TO DO
Please rescale the part that opens with the line containing "You are a computer-use" and closes with the last line, both ends included. Repeat those lines with their requests, multiply each answer's coordinates by 0.45, round to whole numbers with halves going up, leave out the pictures, and give no other lines.

TASK INPUTS

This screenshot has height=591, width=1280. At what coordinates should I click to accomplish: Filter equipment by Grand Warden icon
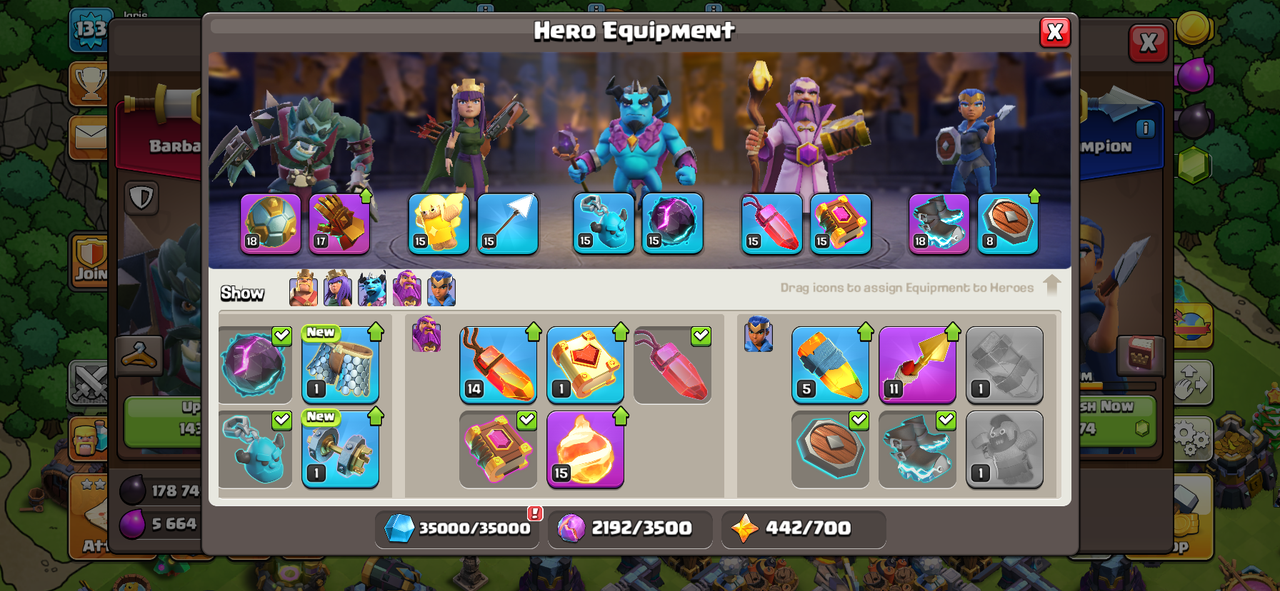(x=407, y=289)
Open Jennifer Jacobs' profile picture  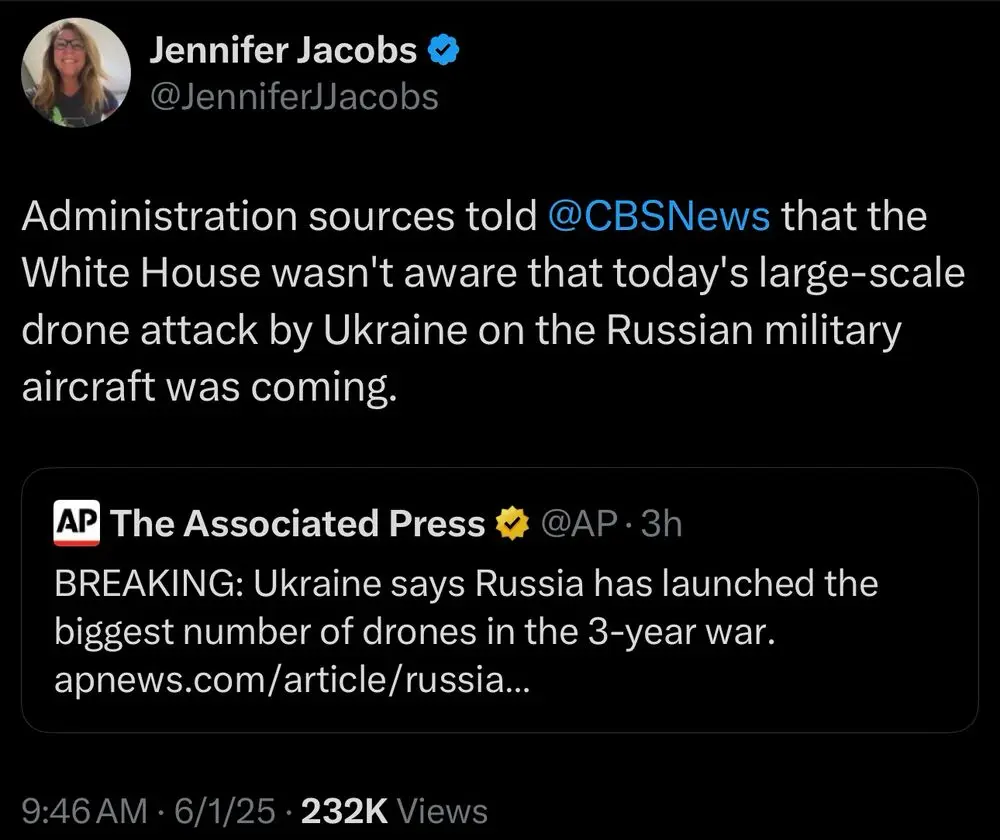pos(76,73)
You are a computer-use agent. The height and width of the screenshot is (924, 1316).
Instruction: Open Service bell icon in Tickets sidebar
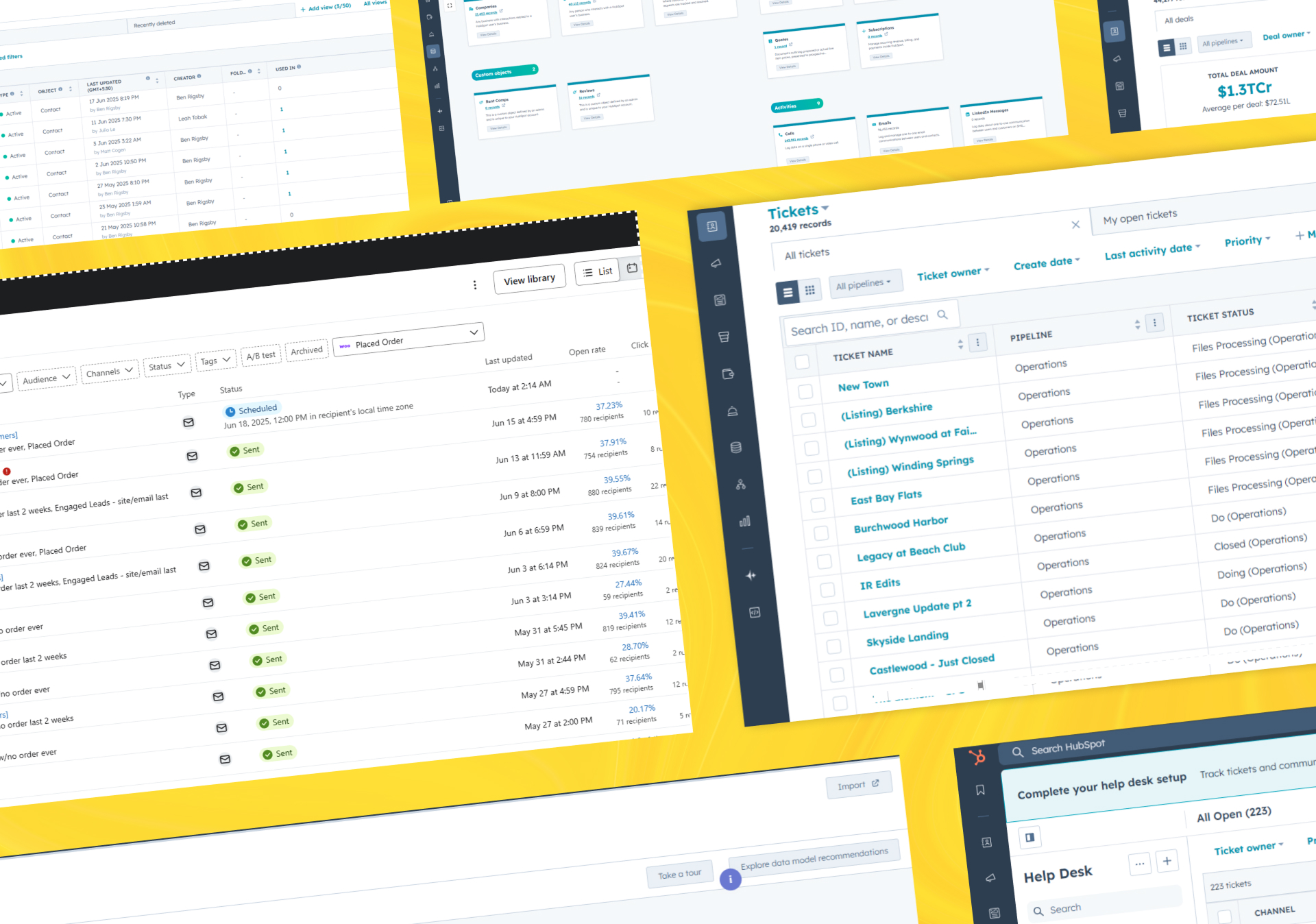(732, 411)
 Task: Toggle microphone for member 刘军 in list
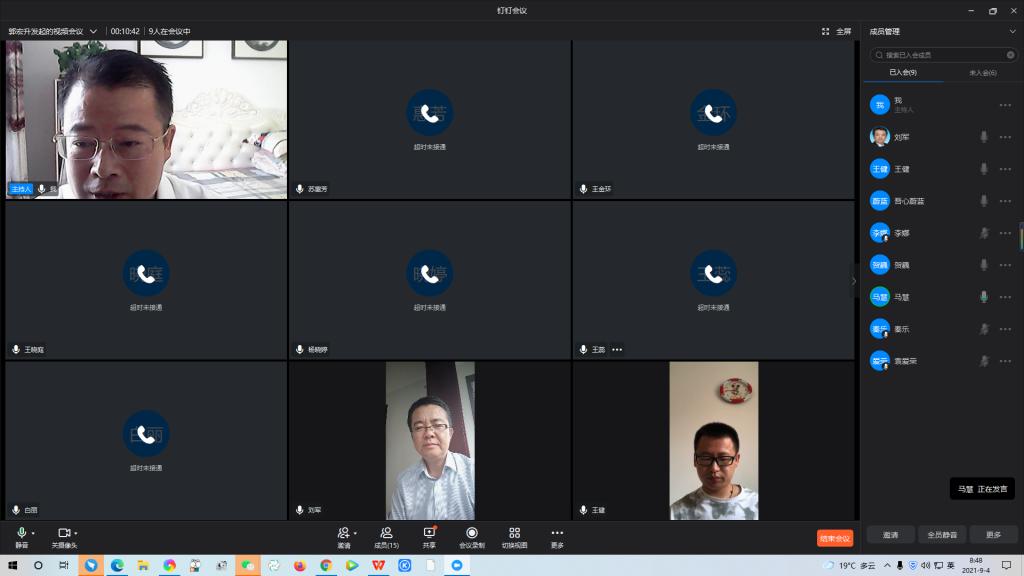[984, 137]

THE RESPONSE
You are a computer-use agent. The height and width of the screenshot is (924, 1316).
Instruction: Open Service bell icon in Tickets sidebar
(329, 185)
 Task: Toggle microphone for member 刘军 in list
[443, 62]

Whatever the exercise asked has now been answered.